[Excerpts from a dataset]
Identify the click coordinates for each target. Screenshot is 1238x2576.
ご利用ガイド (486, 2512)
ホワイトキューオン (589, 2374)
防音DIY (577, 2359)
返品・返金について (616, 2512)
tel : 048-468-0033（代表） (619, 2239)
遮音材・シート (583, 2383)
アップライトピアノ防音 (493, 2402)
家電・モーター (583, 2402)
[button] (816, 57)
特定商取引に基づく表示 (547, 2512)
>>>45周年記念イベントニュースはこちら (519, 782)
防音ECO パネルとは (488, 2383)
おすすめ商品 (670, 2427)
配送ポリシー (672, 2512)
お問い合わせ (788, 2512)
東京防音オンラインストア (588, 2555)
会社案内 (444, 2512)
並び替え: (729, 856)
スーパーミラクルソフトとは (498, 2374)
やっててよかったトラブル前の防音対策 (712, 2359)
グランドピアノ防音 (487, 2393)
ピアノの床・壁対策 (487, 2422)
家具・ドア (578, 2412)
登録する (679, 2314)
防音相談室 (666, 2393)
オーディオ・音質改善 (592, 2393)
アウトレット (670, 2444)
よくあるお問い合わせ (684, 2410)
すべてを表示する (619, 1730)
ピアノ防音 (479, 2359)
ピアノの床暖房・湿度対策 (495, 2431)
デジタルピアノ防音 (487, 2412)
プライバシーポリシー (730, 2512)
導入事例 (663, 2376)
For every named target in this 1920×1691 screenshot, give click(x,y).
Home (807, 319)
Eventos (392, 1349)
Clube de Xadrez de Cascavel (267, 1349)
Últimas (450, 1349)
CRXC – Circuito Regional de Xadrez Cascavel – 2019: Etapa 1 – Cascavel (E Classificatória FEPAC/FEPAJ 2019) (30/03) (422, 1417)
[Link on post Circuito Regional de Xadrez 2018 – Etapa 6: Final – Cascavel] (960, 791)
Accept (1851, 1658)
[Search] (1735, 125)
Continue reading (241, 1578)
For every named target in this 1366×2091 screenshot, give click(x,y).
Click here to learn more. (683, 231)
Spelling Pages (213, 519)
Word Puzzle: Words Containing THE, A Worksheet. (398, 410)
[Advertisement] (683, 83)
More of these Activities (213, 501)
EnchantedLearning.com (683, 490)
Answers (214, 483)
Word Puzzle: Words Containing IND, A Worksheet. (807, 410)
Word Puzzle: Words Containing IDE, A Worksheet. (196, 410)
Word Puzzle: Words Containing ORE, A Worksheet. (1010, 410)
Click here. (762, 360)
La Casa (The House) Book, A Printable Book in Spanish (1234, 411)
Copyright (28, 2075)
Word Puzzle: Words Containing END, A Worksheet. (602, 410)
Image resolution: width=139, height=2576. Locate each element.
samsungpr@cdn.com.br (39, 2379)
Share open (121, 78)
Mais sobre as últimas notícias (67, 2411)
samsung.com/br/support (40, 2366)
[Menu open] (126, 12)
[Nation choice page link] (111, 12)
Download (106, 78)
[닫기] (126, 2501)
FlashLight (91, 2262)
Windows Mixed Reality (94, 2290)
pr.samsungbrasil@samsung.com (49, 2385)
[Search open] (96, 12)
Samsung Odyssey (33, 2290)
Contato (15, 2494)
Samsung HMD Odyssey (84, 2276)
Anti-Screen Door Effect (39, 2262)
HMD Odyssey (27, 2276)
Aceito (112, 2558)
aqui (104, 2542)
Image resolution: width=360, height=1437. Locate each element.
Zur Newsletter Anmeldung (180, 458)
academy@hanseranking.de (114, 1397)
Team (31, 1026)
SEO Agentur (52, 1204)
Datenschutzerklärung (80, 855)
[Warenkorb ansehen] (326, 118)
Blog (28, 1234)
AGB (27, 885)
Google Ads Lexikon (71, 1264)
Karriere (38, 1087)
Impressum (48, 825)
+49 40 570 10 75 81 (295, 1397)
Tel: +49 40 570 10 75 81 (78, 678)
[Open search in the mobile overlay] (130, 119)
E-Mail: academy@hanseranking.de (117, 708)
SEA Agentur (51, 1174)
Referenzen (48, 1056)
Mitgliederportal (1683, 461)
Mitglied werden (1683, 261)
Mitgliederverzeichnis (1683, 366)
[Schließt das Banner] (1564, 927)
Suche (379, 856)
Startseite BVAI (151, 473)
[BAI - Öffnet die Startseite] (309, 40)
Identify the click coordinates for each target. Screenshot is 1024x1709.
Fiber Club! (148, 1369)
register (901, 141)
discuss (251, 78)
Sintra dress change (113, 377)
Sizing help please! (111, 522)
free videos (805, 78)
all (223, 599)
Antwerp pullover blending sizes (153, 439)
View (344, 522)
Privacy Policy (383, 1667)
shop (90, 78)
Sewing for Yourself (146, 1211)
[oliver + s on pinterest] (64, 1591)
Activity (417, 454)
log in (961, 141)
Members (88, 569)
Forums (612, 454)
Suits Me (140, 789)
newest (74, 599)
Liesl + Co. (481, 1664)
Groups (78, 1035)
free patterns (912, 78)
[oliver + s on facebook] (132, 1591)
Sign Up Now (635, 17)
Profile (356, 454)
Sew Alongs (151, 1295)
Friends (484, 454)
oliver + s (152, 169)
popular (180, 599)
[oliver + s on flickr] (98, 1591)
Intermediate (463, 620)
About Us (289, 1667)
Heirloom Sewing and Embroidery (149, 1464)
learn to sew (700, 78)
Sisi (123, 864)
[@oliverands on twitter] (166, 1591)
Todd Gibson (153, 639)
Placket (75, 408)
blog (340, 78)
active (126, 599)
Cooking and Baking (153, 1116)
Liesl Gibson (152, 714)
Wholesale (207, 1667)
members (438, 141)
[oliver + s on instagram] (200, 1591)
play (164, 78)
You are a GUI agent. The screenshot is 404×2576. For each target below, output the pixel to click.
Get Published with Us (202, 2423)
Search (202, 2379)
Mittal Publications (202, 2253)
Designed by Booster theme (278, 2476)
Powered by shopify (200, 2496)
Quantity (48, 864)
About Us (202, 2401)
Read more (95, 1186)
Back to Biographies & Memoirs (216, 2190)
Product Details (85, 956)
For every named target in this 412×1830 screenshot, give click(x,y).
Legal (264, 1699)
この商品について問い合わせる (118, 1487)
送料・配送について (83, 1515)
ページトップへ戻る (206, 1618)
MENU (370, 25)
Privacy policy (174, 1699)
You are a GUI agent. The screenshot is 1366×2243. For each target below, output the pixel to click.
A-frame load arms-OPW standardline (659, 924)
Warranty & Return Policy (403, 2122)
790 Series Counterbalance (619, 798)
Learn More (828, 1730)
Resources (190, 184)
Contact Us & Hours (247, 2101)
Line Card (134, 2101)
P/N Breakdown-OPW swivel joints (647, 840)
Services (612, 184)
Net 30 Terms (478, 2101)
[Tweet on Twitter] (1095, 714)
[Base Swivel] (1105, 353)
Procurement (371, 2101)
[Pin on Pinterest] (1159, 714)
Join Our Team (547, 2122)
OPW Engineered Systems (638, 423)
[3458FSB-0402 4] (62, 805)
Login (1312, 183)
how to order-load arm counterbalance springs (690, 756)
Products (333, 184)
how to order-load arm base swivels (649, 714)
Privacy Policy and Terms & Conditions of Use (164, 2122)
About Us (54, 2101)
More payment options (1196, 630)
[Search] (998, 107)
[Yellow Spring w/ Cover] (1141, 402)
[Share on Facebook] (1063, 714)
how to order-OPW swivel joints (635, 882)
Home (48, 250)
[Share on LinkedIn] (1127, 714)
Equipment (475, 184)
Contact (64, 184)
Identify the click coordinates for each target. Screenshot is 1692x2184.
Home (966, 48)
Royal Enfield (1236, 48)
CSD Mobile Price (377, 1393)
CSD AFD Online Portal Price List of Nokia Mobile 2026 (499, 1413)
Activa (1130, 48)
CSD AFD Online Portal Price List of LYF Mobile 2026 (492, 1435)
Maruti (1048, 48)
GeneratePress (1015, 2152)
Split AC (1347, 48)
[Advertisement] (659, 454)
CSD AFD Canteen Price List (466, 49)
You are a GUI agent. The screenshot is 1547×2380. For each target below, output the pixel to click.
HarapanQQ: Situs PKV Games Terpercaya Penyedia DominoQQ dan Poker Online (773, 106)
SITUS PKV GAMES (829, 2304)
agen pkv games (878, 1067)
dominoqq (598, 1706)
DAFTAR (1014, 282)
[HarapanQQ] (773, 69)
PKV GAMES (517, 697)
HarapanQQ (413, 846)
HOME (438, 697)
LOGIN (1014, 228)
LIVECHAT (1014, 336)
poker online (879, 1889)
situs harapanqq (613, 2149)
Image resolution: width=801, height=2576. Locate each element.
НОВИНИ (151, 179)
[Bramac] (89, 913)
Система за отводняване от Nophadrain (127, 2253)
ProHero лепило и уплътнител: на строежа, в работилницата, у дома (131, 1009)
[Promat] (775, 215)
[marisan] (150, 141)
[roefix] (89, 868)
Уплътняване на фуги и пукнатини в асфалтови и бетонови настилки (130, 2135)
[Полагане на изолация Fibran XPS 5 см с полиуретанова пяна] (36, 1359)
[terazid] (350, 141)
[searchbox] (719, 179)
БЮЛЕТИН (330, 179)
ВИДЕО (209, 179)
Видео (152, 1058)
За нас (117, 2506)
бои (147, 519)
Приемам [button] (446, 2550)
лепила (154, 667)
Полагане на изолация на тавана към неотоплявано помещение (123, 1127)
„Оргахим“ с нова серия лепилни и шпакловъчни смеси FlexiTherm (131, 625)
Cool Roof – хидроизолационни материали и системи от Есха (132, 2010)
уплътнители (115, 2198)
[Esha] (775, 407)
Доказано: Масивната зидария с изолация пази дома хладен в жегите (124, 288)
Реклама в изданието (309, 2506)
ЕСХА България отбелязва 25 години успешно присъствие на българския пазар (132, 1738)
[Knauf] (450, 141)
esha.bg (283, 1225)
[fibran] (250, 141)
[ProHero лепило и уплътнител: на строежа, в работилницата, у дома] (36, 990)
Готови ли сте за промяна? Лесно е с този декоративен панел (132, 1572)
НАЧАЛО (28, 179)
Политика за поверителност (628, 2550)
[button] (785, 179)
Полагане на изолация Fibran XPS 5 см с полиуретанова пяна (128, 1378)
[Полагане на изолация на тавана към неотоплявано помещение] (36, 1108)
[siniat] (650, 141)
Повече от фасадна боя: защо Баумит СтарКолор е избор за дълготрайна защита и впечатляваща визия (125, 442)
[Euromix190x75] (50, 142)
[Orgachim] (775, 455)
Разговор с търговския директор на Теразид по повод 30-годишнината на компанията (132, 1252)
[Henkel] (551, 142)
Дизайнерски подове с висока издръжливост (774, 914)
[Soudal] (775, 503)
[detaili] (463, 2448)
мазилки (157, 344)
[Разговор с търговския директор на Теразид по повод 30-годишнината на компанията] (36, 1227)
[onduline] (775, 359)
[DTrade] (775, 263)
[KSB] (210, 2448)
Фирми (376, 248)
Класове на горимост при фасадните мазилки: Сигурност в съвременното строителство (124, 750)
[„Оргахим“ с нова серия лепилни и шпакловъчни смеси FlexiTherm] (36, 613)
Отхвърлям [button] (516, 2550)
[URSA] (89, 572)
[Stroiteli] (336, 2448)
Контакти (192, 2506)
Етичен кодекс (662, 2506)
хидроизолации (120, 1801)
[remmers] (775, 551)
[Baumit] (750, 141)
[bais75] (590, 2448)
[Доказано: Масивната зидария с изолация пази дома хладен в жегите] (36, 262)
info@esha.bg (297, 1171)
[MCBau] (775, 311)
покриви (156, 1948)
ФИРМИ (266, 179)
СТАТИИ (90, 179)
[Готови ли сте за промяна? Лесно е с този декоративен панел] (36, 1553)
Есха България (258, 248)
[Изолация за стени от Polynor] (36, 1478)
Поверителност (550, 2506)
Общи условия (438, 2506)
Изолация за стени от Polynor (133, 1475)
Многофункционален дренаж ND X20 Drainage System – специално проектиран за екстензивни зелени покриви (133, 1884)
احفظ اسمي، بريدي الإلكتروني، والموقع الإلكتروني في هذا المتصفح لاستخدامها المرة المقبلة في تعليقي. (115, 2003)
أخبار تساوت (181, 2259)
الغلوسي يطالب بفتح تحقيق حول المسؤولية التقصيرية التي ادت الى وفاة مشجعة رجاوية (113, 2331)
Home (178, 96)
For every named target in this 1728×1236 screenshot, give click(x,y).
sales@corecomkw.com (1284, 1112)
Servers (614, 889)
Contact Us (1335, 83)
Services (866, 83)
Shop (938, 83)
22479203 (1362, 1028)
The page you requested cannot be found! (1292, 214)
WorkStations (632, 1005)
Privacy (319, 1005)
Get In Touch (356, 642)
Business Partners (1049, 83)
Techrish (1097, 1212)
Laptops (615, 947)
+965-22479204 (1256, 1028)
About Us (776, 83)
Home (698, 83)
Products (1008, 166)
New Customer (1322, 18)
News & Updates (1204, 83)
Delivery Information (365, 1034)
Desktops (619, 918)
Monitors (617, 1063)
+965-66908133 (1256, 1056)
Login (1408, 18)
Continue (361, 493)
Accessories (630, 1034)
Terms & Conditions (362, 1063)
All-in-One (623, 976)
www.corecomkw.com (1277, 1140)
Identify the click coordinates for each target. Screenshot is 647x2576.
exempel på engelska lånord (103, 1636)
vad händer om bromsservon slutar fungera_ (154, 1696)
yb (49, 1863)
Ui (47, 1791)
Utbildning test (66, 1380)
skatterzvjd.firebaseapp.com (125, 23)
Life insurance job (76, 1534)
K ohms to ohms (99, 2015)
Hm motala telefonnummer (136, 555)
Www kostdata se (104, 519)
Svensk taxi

What you will do: Look through the records and copy down every line that holds "Полагане".

Answer to the problem:
[Полагане на изолация Fibran XPS 5 см с полиуретанова пяна] (36, 1359)
Полагане на изолация на тавана към неотоплявано помещение (123, 1127)
Полагане на изолация Fibran XPS 5 см с полиуретанова пяна (128, 1378)
[Полагане на изолация на тавана към неотоплявано помещение] (36, 1108)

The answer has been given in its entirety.